From e41f99fd3ca10b03103531019b59135c433cf92e Mon Sep 17 00:00:00 2001
From: ShaharNaveh <50263213+ShaharNaveh@users.noreply.github.com>
Date: Sun, 17 May 2026 10:28:45 +0300
Subject: [PATCH] Update `random.py` to 3.14.5

---
 Lib/random.py | 17 +++++++++++------
 1 file changed, 11 insertions(+), 6 deletions(-)

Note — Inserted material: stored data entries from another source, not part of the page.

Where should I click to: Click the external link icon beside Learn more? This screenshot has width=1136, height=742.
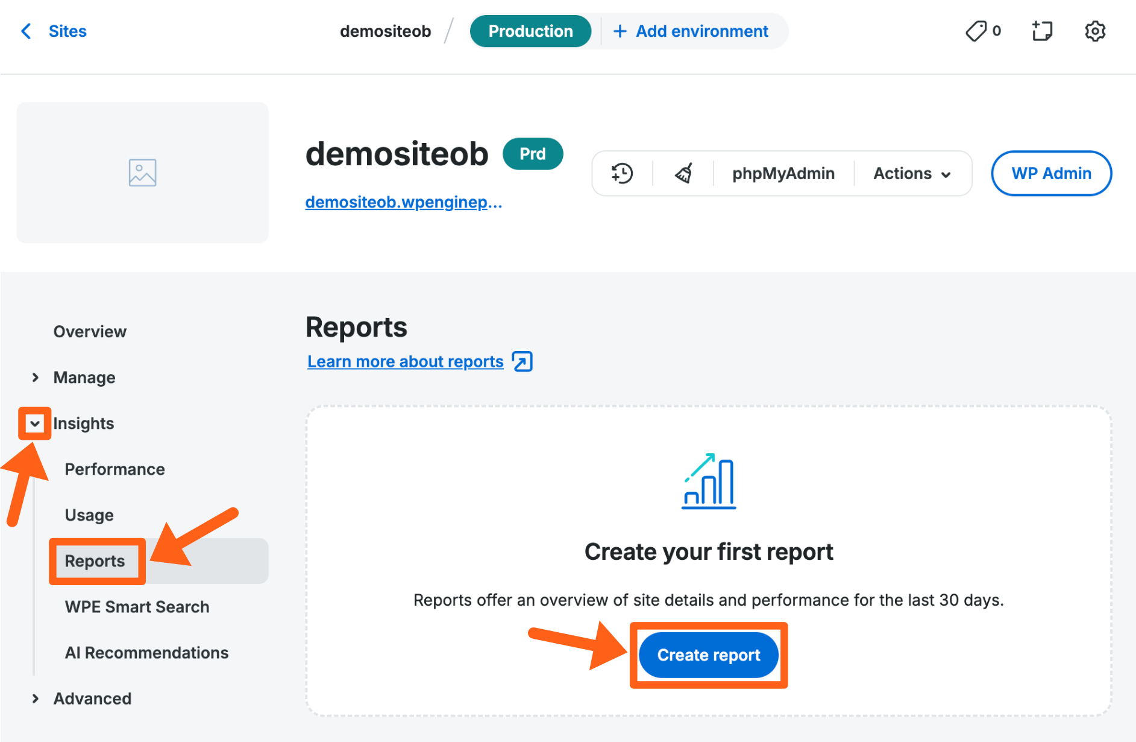click(x=522, y=362)
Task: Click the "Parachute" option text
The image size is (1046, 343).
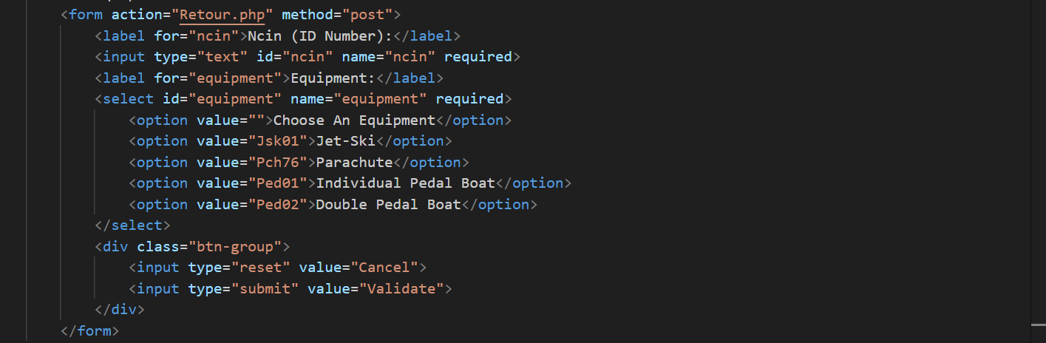Action: point(354,163)
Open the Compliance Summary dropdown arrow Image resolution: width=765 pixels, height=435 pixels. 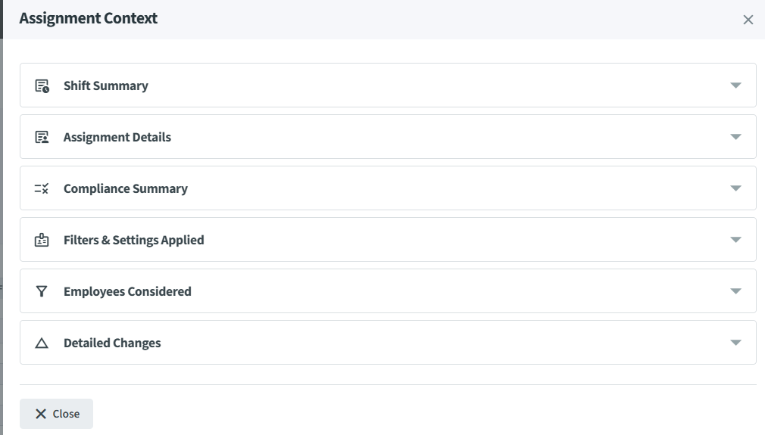(735, 188)
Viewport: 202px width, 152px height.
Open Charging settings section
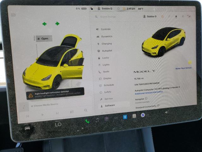[106, 44]
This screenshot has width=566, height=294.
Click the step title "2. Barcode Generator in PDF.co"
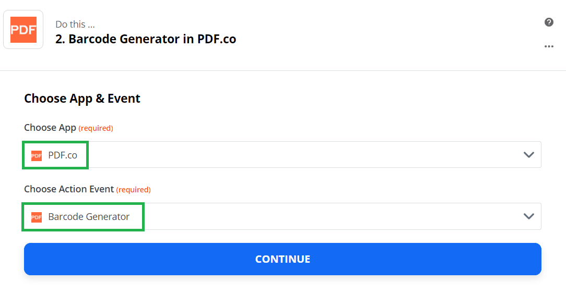tap(146, 39)
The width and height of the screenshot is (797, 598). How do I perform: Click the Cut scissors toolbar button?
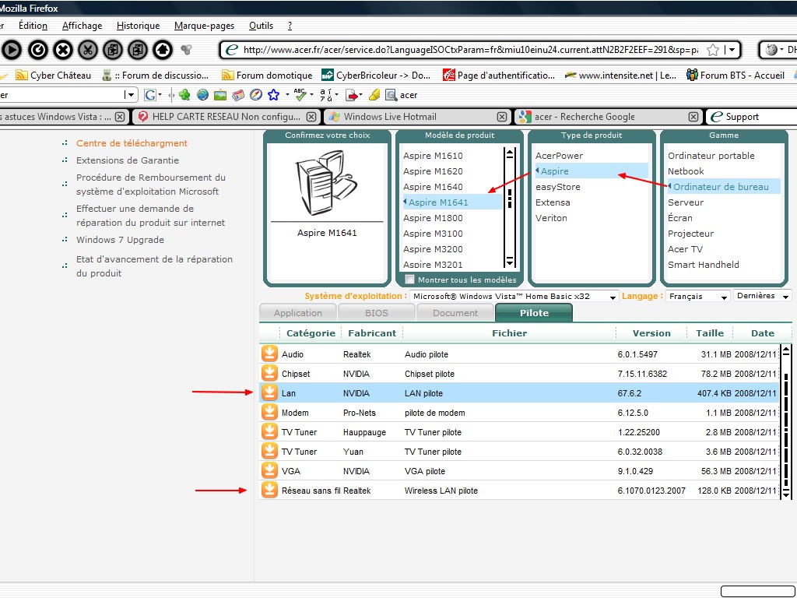tap(88, 50)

diff --git a/Lib/random.py b/Lib/random.py
index 86d562f0b8a..726a71e7828 100644
--- a/Lib/random.py
+++ b/Lib/random.py
@@ -836,7 +836,11 @@ def binomialvariate(self, n=1, p=0.5):
             if not c:
                 return x
             while True:
-                y += _floor(_log2(random()) / c) + 1
+                try:
+                    y += _floor(_log2(random()) / c) + 1
+                except ValueError:
+                    # Reject case where random() returned 0.0
+                    continue
                 if y > n:
                     return x
                 x += 1
@@ -844,8 +848,8 @@ def binomialvariate(self, n=1, p=0.5):
         # BTRS: Transformed rejection with squeeze method by Wolfgang Hörmann
         # https://citeseerx.ist.psu.edu/viewdoc/download?doi=10.1.1.47.8407&rep=rep1&type=pdf
         assert n*p >= 10.0 and p <= 0.5
-        setup_complete = False
 
+        setup_complete = False
         spq = _sqrt(n * p * (1.0 - p))  # Standard deviation of the distribution
         b = 1.15 + 2.53 * spq
         a = -0.0873 + 0.0248 * b + 0.01 * p
@@ -860,22 +864,23 @@ def binomialvariate(self, n=1, p=0.5):
             k = _floor((2.0 * a / us + b) * u + c)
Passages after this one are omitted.